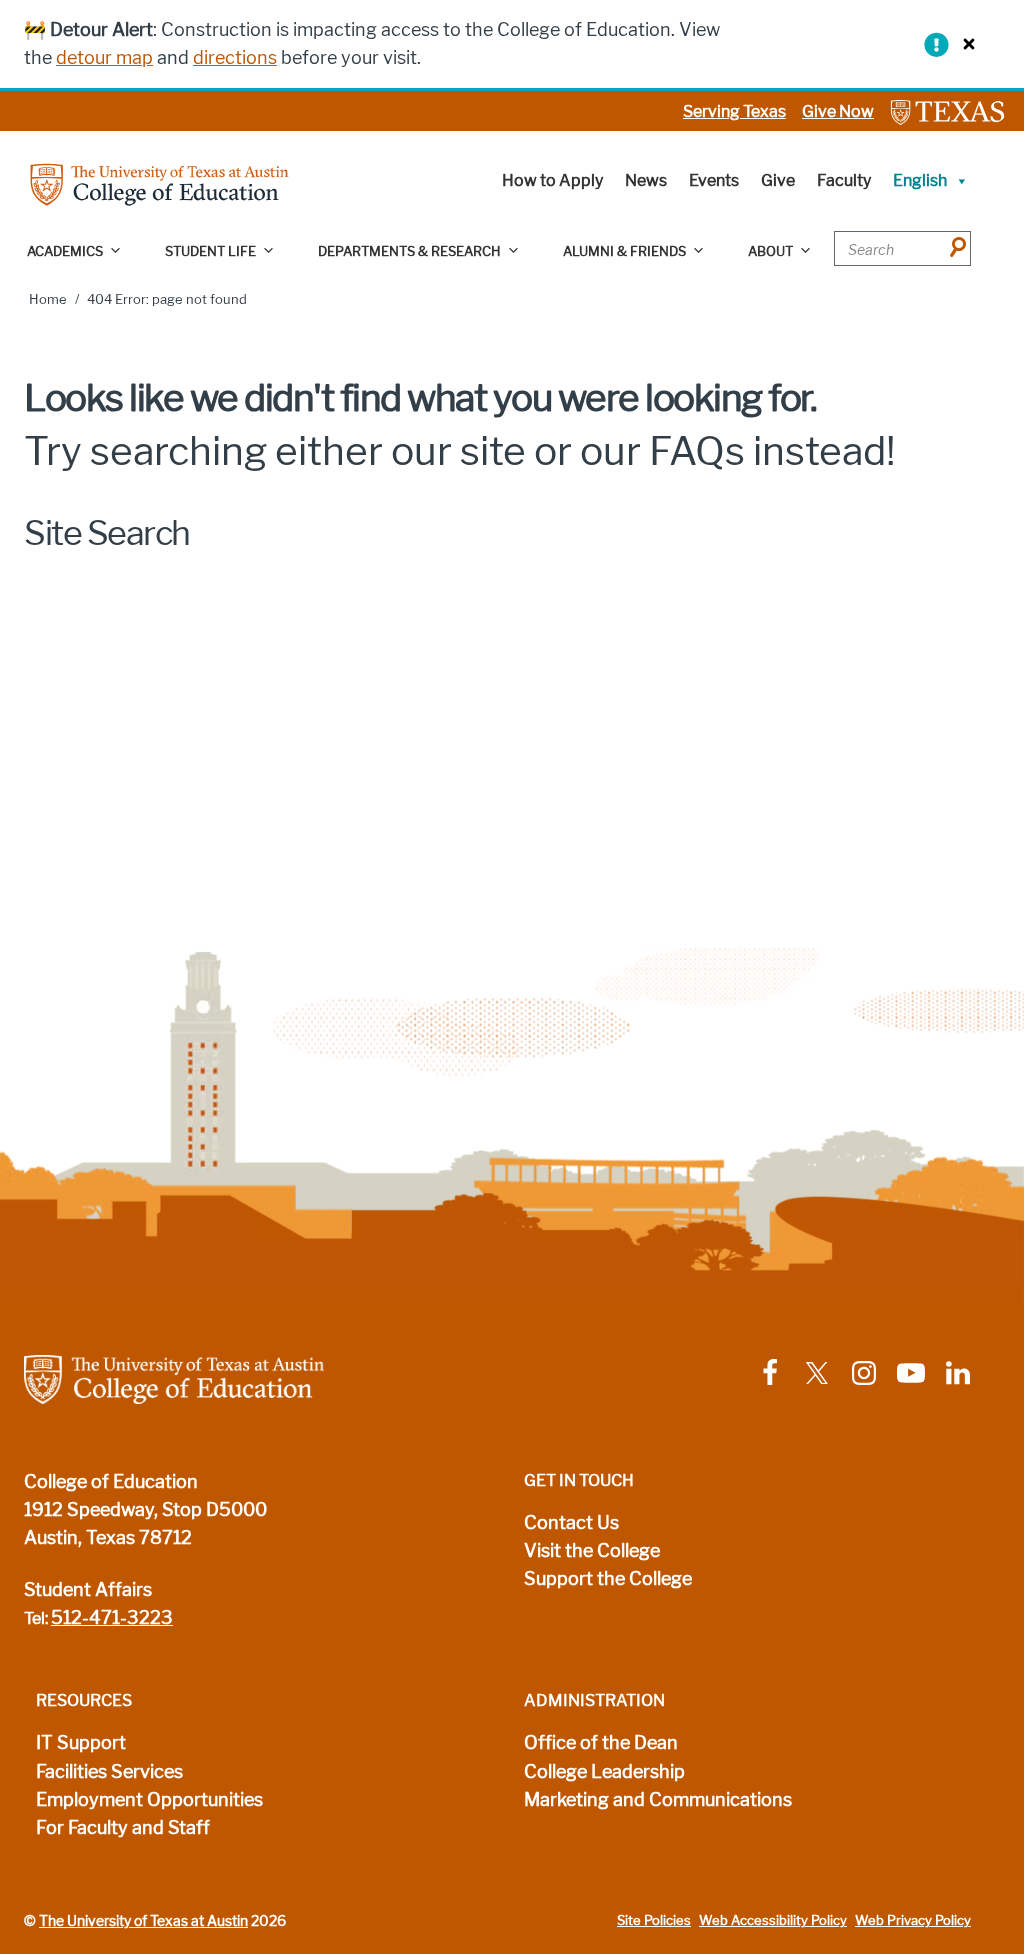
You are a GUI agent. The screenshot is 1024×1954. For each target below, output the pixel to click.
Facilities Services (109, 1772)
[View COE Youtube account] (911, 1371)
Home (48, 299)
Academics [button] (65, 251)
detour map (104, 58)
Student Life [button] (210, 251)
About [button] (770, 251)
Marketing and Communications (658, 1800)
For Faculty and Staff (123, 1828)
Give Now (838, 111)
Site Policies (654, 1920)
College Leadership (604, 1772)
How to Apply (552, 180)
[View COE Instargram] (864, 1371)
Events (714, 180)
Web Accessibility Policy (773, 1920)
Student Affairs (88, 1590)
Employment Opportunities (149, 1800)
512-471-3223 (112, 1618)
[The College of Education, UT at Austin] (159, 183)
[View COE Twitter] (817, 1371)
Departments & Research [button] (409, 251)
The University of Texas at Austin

- INSTRUCTIONS FOR THE TASK: With the line containing "Departments & Research [button] (409, 251)" as the start and the last line of the entries as the end, print that whole span exactly.

- EXPECTED ANSWER:
Departments & Research [button] (409, 251)
The University of Texas at Austin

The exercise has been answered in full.